_To do_
A word-for-word copy is needed of the line containing "You are a GUI" and every line after it through the end of the records below, leaving out all pictures.

_Data to process_
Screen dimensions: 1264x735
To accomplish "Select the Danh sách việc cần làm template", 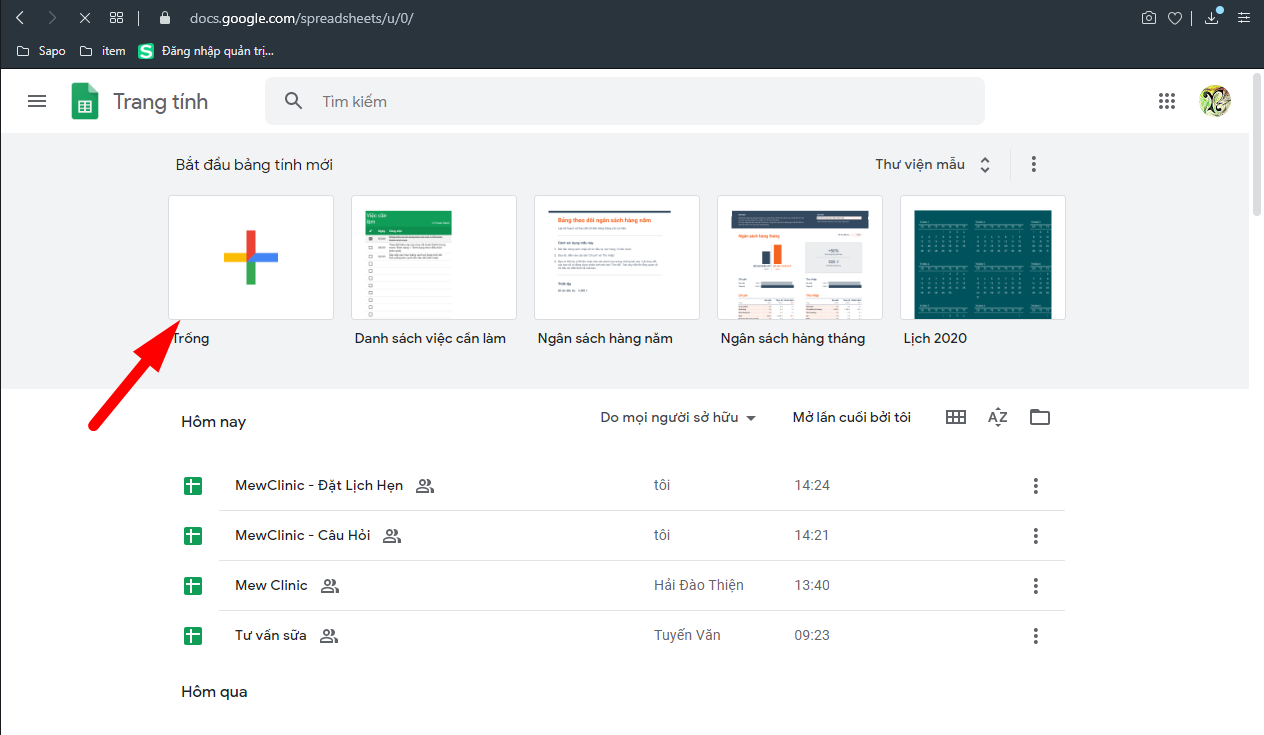I will click(434, 258).
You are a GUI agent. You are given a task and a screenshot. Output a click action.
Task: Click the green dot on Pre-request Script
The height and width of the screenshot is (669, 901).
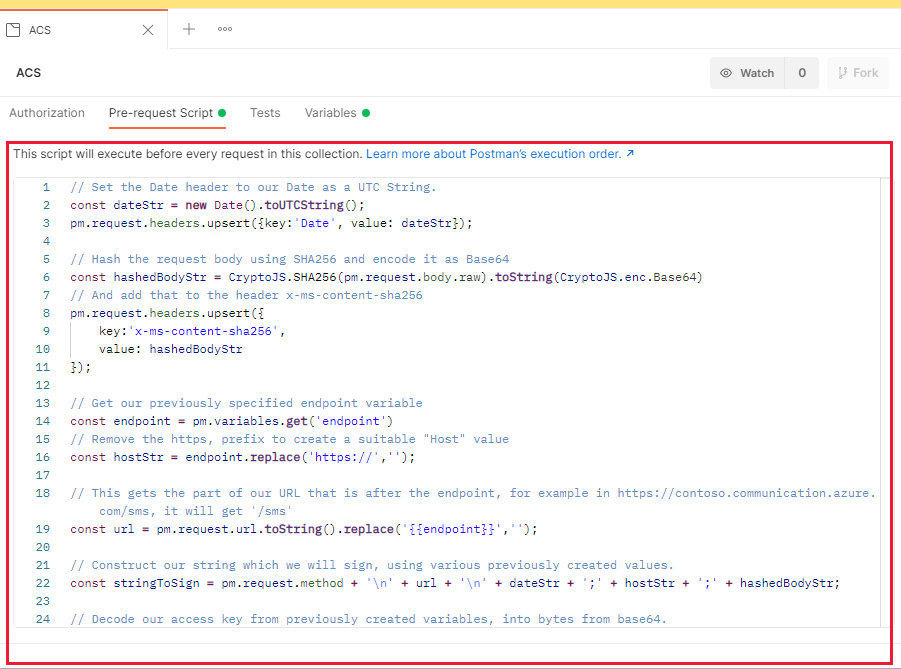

_Solved problem_
You are a GUI agent. You are given a task and a screenshot. Output a click action.
Task: Click the green dot on Pre-request Script
The height and width of the screenshot is (669, 901).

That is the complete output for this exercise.